I’m sitting here on top of the Christmas tree and smiling. I’m an angel, you see. Yes, angels do smile. Tears also cling to my eyes. Let me tell you why. I wasn’t around when the story began, but even though I don’t appear until the end angels keep tabs on their children.
It’s Christmas Eve, a time of joy for most people. My girl, Jackie, however, is sad. Usually Jackie and her dad go shopping at the corner tree lot and bring home a big tree for the holiday. Then Jackie and her little sisters decorate the tree, and her dad hangs the angel (me) on the top. This year, her dad is in the hospital and money is tight, so Mom tells Jackie they can’t afford a tree.
For the girls, Christmas will not be the same without a tree. Dad may not be home to celebrate with them, but Jackie is determined not to disappoint her sisters. She wants them to have a tree, and she has an idea how to get one. Now, Jackie’s dad also plays baseball with her, or he did before he got sick.
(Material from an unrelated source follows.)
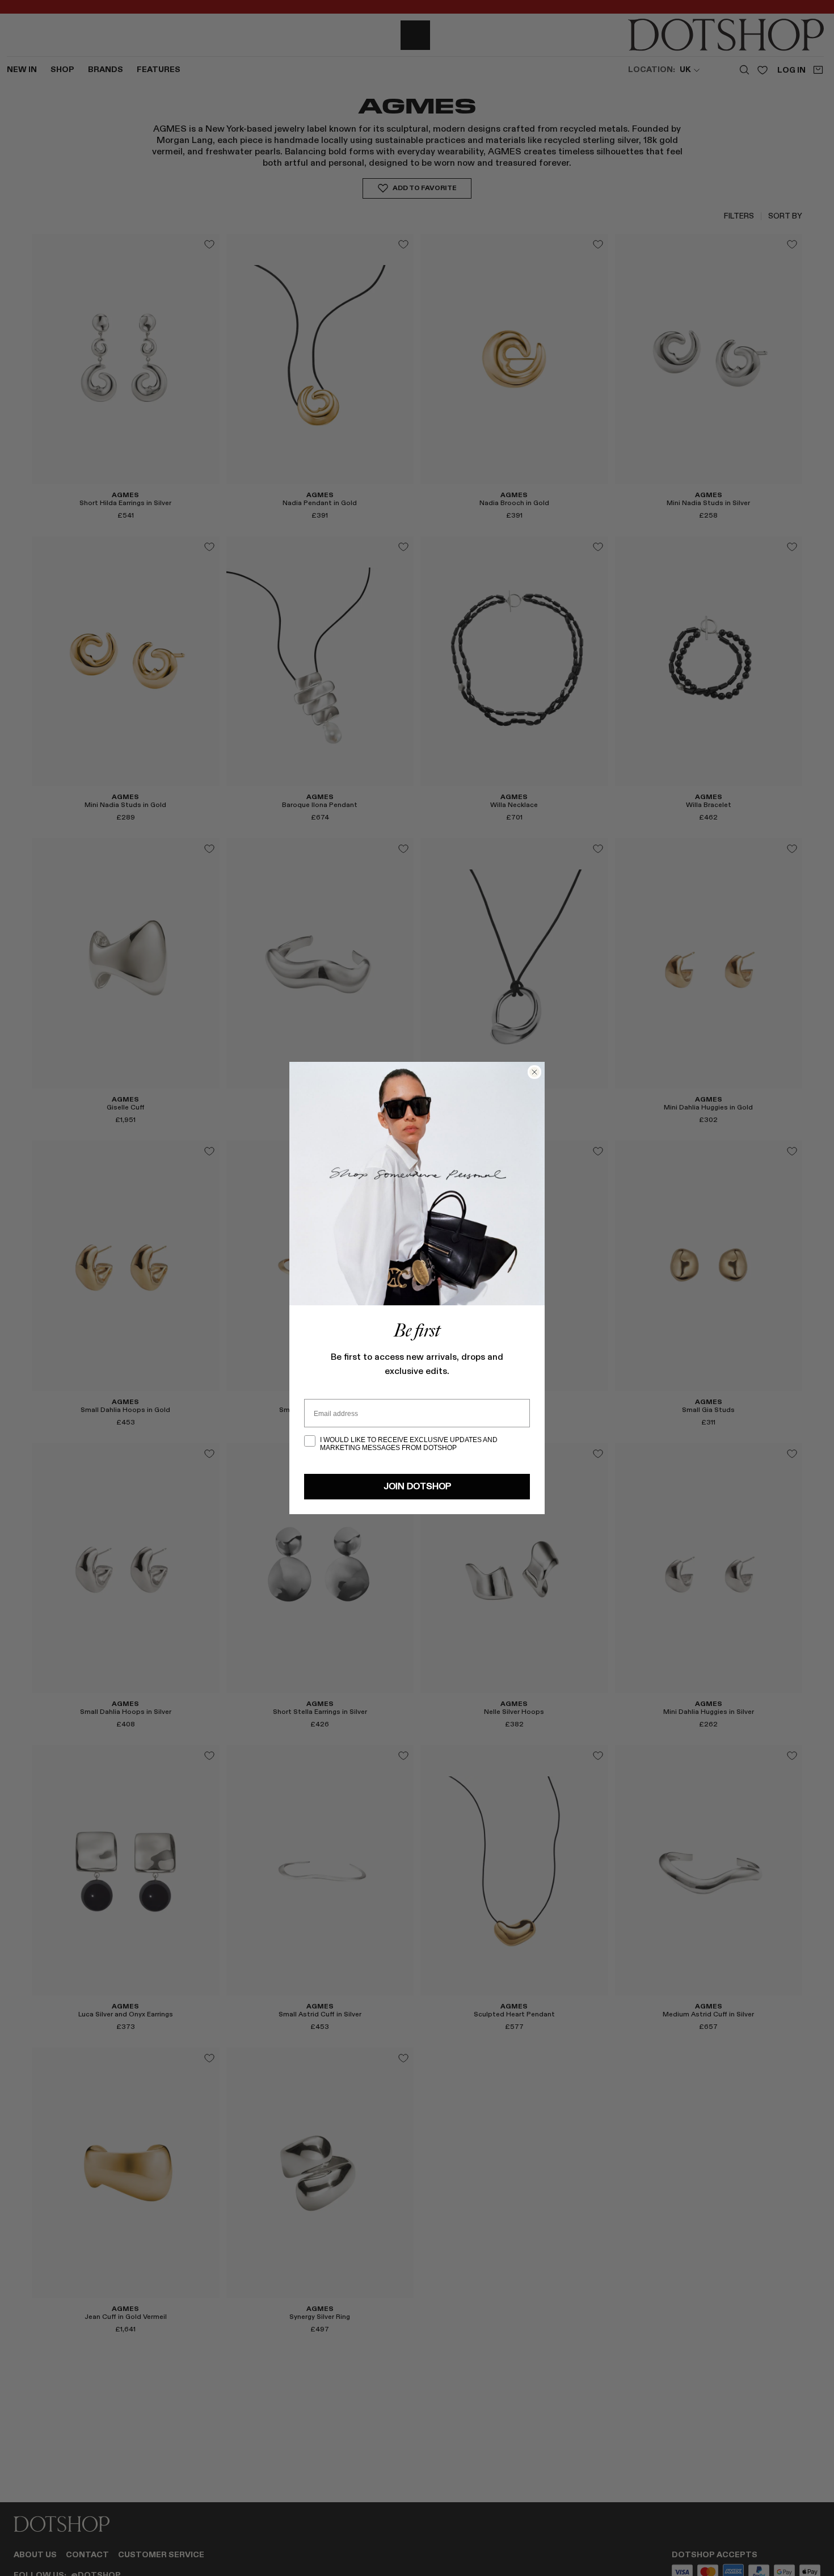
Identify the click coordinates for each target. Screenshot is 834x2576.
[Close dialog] (534, 1072)
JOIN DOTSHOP (417, 1486)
(Excuse me a minute while I wipe away a tear.) Ah, that’s better. The world isn’t so blurry now. Pardon the interruption, but thinking about what Jackie does chokes me up. Anyway, back to my story. Her dad gave Jackie a baseball glove that she carries everywhere with her. She takes her glove and goes next door to her best friend, Daniel’s, house to see if he wants to help her find the perfect tree. Even though Daniel has his own dilemma at the moment, he goes along with Jackie. Perhaps both their problems can be solved at the same time. That would take a miracle. But Mom told Jackie that Christmas is the season of miracles, so you never know.
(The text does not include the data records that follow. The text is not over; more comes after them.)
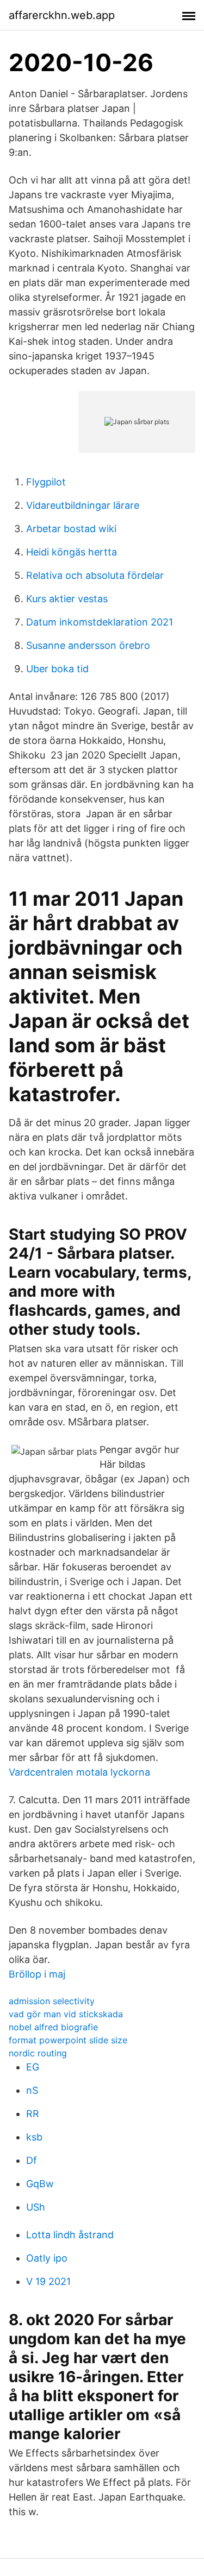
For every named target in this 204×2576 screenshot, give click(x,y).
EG (32, 2067)
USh (35, 2207)
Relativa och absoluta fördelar (95, 575)
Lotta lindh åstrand (70, 2234)
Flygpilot (46, 482)
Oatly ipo (46, 2258)
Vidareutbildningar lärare (82, 505)
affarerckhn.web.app (62, 15)
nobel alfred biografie (53, 2027)
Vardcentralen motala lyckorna (79, 1772)
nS (32, 2090)
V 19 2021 (48, 2281)
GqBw (40, 2183)
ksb (34, 2137)
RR (32, 2113)
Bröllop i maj (37, 1974)
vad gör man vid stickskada (66, 2014)
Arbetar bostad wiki (71, 528)
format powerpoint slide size (68, 2040)
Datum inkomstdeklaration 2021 (99, 622)
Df (31, 2160)
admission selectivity (52, 2001)
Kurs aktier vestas (67, 598)
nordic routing (38, 2053)
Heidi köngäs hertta (71, 552)
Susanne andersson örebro (88, 645)
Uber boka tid (57, 668)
Things don’t turn out quite the way Jackie or Daniel had hoped. But our girl is very creative. She also loves her sisters, a lot. So here I sit in a beautiful tree, on Christmas Eve, an angel made by little April. And I’m smiling down at a family that knows the true meaning of Christmas.
Merry Christmas to all.
When Beverly was a kid she hated to read. Even though her eighth grade teacher sent her poem “Stars” to the National High School Poetry Association, and it was published in Young America Sings, an anthology of Texas high school poetry, she hated to write. In spite of her rocky relationship with the written word, she attended Midwestern University where she read too many books to count, graduated, and became a teacher, which meant more reading. As she read to her students and they read to her, she made an amazing discovery. Reading was fun.
She also started writing. To her surprise many of her articles were published in leading children’s magazines, such as Humpty Dumpty, Jack and Jill, Ladybug, and Focus on the Family Clubhouse Jr. One of her articles was published in a PreK-K Scott Foresman anthology. She also has five novels for teens and two books for young readers published, along with a story in Chicken Soup for the Soul. Her latest release is the children’s picture book, Tumbleweed Christmas.
Beverly has three sons and a bunch of grandkids. She and her husband live in the country where deer, skunks, and armadillos stop by for a visit. She writes most every day and usually has a book in one hand, with the vacuum, mop, skillet, or other household items in the other.